El primero, la historia de amor de los
jóvenes guaraníes Yanduballo y Liropeya, construida oralmente y transmitida por
méritos narrativos propios. Una historia de amor, tengo para mí, digna de
equipararse a las más señaladas escritas por plumas europeas, que tanta
difusión tienen. Hablo de méritos como: secuencias de suspenso, una traición y
la trascendencia en la muerte: ¿no son ésos los argumentos de Eneas y Dido, de
Romeo y Julieta, de Abelardo y Eloísa?
Veamos pues: ante el embeleso de amor de Yanduballo, la amada le exige que luche y venza a
seis guerreros antes de darse a él en entrega ritual. Yanduballo accede, lucha
y vence a cinco en el término de un año, cuando ella –que se había reservado el
nombre del último– decide que sea de la hueste de Garay su rival: el soldado
Caravallo. Éste desea ardorosamente a la muchacha. El combate, regido por el
hado fatal, está sucediendo, ahora, otra vez, a medida que yo lo cuento y
ustedes lo oyen. Es una lucha breve. Los guerreros se separan agitados, a ruego
de Liropeya. Caravallo simula retirarse, dejarlos con su miedo y su amor,
amarga pócima que no podrá sino envenenarlos. Pero apenas le dan la espalda
arremete y asesina al joven guaraní y a empujones se hace de Liropeya como
esclava. Ella calla y se somete, se deja hacer hasta el momento de la extrema
pasión, cuando hace entender a la simpleza de su amo que no podrá tocarlo, o
acceder a él, ni siquiera respirar si antes no sepultan el cadáver de
Yanduballo. Ya estamos allí. Junto al cadáver. Junto al soldado cavando una
fosa. Liropeya le birla la espada del cinto y se da muerte, riendo se da
muerte: sin duda, Caravallo deberá cavar una tumba el doble de ancha y el doble
de profunda. La muerte triunfa sobre la banalidad del final feliz. El amor
triunfa sobre la muerte.

Entradas tomadas de una colección
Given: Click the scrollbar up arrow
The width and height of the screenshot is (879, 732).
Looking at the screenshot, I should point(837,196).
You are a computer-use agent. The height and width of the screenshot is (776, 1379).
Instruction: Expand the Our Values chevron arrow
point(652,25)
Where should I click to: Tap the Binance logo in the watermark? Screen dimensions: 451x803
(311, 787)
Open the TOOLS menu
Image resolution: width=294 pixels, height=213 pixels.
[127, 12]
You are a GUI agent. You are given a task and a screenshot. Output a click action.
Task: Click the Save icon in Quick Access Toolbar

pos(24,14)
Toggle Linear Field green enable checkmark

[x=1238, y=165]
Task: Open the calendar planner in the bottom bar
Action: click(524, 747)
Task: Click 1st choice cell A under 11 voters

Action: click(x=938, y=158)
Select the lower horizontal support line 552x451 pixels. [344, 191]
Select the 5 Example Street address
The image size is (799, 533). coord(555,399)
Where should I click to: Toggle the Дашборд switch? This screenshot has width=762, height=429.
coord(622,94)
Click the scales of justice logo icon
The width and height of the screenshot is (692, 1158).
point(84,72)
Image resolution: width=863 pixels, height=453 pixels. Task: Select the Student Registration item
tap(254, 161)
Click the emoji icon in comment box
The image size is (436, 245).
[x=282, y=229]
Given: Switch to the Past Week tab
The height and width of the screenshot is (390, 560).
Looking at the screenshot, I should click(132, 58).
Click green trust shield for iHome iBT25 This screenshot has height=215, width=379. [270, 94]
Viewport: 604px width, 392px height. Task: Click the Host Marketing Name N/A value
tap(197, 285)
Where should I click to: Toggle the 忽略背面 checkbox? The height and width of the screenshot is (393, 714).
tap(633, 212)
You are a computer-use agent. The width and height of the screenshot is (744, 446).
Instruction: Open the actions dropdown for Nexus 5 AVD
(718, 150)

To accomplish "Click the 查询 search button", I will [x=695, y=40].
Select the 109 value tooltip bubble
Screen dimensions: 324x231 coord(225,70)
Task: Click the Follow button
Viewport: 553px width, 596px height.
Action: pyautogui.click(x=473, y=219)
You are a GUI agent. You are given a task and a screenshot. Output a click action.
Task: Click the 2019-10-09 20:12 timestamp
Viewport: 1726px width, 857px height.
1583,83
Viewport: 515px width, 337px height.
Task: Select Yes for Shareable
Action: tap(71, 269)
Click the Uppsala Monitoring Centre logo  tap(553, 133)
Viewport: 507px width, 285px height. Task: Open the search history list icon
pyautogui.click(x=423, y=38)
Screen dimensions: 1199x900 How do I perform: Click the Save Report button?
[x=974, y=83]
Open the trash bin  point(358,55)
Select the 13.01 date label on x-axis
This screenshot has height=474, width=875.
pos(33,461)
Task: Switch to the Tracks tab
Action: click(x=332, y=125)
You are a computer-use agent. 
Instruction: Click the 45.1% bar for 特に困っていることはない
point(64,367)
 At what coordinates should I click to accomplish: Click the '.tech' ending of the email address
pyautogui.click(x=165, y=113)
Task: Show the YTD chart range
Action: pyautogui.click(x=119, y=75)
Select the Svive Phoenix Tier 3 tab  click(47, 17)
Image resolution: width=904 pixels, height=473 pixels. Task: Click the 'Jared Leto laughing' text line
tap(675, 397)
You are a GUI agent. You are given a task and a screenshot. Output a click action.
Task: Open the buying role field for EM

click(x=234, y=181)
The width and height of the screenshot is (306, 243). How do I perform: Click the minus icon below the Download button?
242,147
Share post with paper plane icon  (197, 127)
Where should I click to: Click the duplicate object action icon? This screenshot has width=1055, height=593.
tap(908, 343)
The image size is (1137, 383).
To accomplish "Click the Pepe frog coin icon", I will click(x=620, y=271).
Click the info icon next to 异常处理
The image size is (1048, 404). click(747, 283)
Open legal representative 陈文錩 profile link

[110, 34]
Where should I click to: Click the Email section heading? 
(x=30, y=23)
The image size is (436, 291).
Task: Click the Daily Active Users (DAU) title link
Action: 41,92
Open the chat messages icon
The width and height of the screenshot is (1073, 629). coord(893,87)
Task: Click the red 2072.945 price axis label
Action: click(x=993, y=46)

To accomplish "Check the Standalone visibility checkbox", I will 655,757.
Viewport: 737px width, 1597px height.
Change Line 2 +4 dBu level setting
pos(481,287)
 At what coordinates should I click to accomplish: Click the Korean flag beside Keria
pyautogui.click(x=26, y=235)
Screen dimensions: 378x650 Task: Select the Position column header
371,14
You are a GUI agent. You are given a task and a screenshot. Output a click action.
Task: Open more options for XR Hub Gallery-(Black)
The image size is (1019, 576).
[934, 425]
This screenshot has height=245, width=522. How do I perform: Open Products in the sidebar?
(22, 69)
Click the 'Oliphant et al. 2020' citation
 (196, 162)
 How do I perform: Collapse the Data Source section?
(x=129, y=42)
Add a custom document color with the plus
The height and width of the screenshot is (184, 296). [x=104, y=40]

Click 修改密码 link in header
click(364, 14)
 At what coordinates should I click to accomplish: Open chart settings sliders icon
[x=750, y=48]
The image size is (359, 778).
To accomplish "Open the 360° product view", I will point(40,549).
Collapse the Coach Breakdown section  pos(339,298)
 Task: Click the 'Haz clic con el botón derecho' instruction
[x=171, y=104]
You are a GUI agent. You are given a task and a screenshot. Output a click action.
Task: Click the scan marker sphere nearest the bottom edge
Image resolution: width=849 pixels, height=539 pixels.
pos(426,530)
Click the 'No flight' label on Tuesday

Tareas por realizar
1. En el texto sobre Yanduballo y Liropeya, ¿a cuántos guerreros le exige Liropeya a Yanduballo que venza antes de entregarse a él?
2. Prolonga el texto sobre la historia de amor de Yanduballo y Liropeya a partir de la frase "El amor triunfa sobre la muerte."

Respuestas finales
1. A seis guerreros.

2.
Ahora, el segundo mito de este
bienintencionado epílogo, uno que vive aún hoy, con la pagana fe de los
habitantes de la costa de nuestro río. Nos vamos a San Joaquín. Los pescadores
nos cuentan de unos chicos de piel oscura que saben salir de la corriente
cuando más filoso muerde el sol de la siesta. “Son los Negritos del Agua”, nos
dicen con miedo reverencial: “si los ven, cuidado que ellos no los vean, sino
los van a soñar, o a lo mejor, el río se crece y se les viene encima de golpe”.
Zapata
Gollán nos lega los antecedentes de esta creencia en sus escritos cuando cita
al Primer Cronista de Indias, Gonzalo Fernández de Oviedo y Valdéz:
«En la expedición
de Don Pedro de Mendoza, que acababa de fundar Buenos Aires, hubo quienes
pudieron ver un "hombre marino" surgir de las aguas del Río de la Plata.
Esta información
se la da Alonso de Santa Cruz, "al cual se debe dar crédito", dice el
Primer Cronista de Indias, porque además de ser persona de confianza e
hijodalgo "es doto, cursado e parcial amigo desta ciencia e
geographia".
El "hombre
marino" que los primeros exploradores pudieron ver (…) entre los criollos
pobladores de las islas y del litoral fluvial, tomó el nombre de "el
negro" o "el negrito del agua" hasta nuestros días»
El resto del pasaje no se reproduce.